As designers we aspire to know more, and to know better, than the client. After all, that is why we are hired. This aspiration also helps to justify the years, countless all-nighters and continuing professional development spent studying our craft. Jenny Donovan humbly and respectfully questions this in Designing to Heal: Planning and Urban Design Response to Disaster and Conflict. The book is written with the gentle hand of someone who has walked through the sites of trauma recounted in its pages. You realize quickly this gentleness, almost softness, in the narrative is a welcome counterbalance, as Donovan guides you through landscapes filled with grief, burdened by heartache and scarred by unimaginable loss.
The book examines aspects of urban design and landscape architecture that as designers, we rarely discuss: dealing with the emotional potential and consequences of our proposals. Never is this more heightened than during the aftermath of a disaster, when we are procured to help remaining communities rebuild. This is where the narrative of the book excels. With an analysis that is honest, candid and unbiased, it maps out the limitations of empathy, inadequacies of existing processes and the drawbacks of our influences. Who are we to think we can overlay our own interpretations upon other people’s connections with their identity and place? The book quietly reveals that while we may empathize with the emotions that may be felt, we actually know little about the spectrum of the human condition. More importantly, Designing to Heal allows us the opportunity to empower this lack of knowledge – to use our skills as designers to find other ways of designing within such landscapes.
The book opens with a clear introduction that measures its own limitations. It also successfully anchors the book within the accepted psychological paradigm of Abraham Maslow’s theory on human needs. This is an important point. Donovan does not pretend to know psychology and unlike the psychoanalytic discourses that dominated deconstructivism of the eighties and nineties and parametricism of this century, she does not attempt to appropriate theoretical overlays onto her studies. After all, the accepted convention of designers is that our work is our legacy and our signature is our style. It defines our life portfolio and over time, assures recognition. Through analysis, Donovan questions the validity of such luxurious conventions. In the aftermath of disaster what would you rather have: a theoretical interpretation by a stranger or a place you can identify with and call home?

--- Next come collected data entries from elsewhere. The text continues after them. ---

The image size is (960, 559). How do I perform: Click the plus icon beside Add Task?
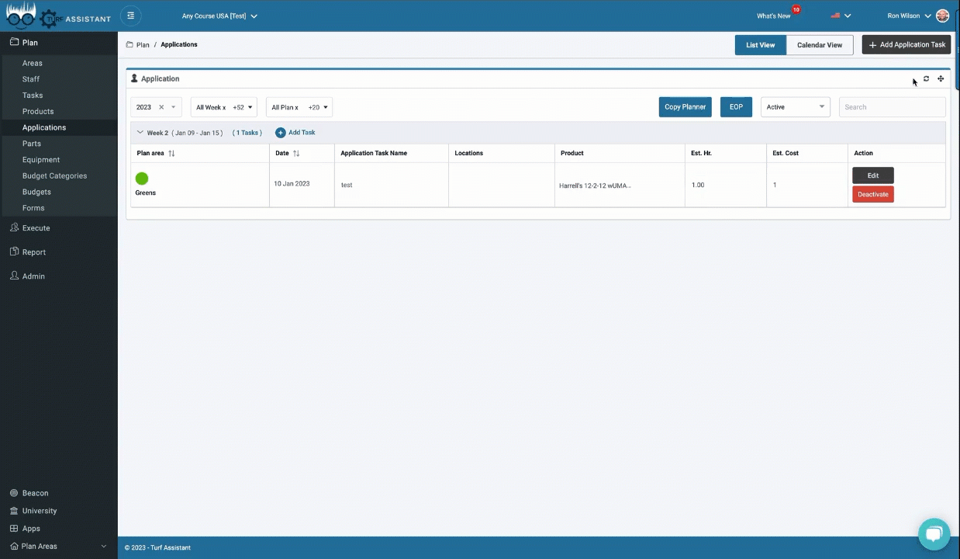click(281, 133)
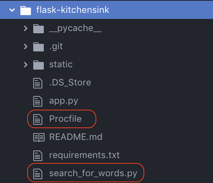
Task: Click the .git folder icon
Action: (39, 47)
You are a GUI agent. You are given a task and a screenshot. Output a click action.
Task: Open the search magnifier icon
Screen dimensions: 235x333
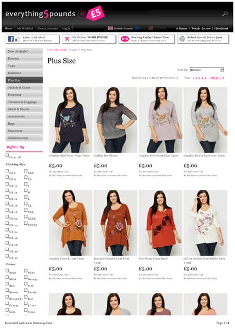point(225,14)
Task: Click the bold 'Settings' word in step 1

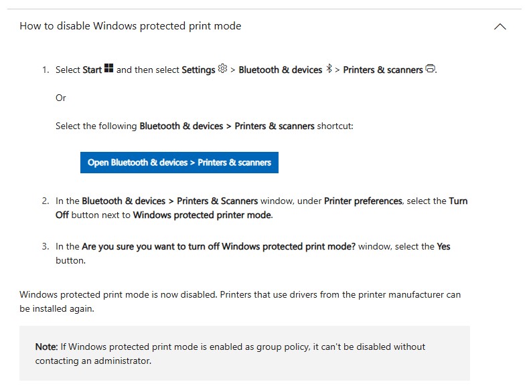Action: [198, 70]
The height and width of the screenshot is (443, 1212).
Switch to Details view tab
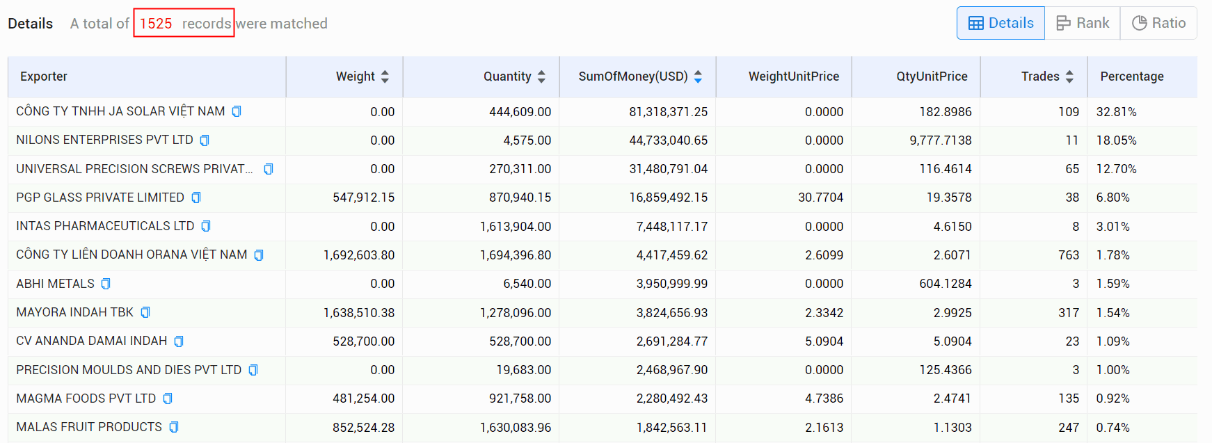pyautogui.click(x=1000, y=23)
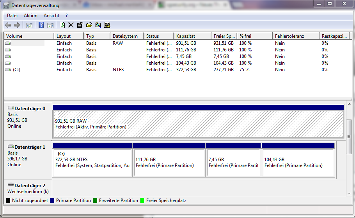Sort list by Kapazität column header
Screen dimensions: 355x218
pos(185,36)
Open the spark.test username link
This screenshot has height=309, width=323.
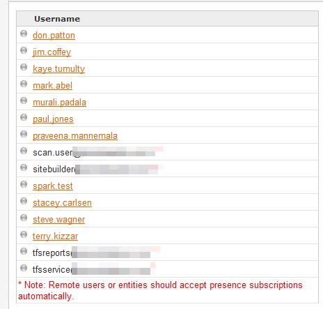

Sitting in the comfort of our living rooms, we more than likely will assert that we are capable of achieving both and given the right circumstances, we probably can. Yet when faced with the more extreme end of the living spectrum, how relevant are these interpretations? How important are our theories to these communities and ultimately, if the fundamental drivers of respecting human dignity and their cultural heritage are not met, why should they care? As designers, we seek authorship. As communities, they are seeking home.
The editorial in Designing to Heal is precise and deserves acknowledgement. It would have been very easy to embellish, labour on the emotional, and overwrite the enormity of hardship suffered by these communities. Instead, the narrative is clear and well grounded. The case studies are from experience and firsthand accounts of the situations. This “reality” removes the discussion from the objective to the subjective and makes personal and tangible the range of complexities associated with working within these environments. They are at once inspiring and heartbreaking.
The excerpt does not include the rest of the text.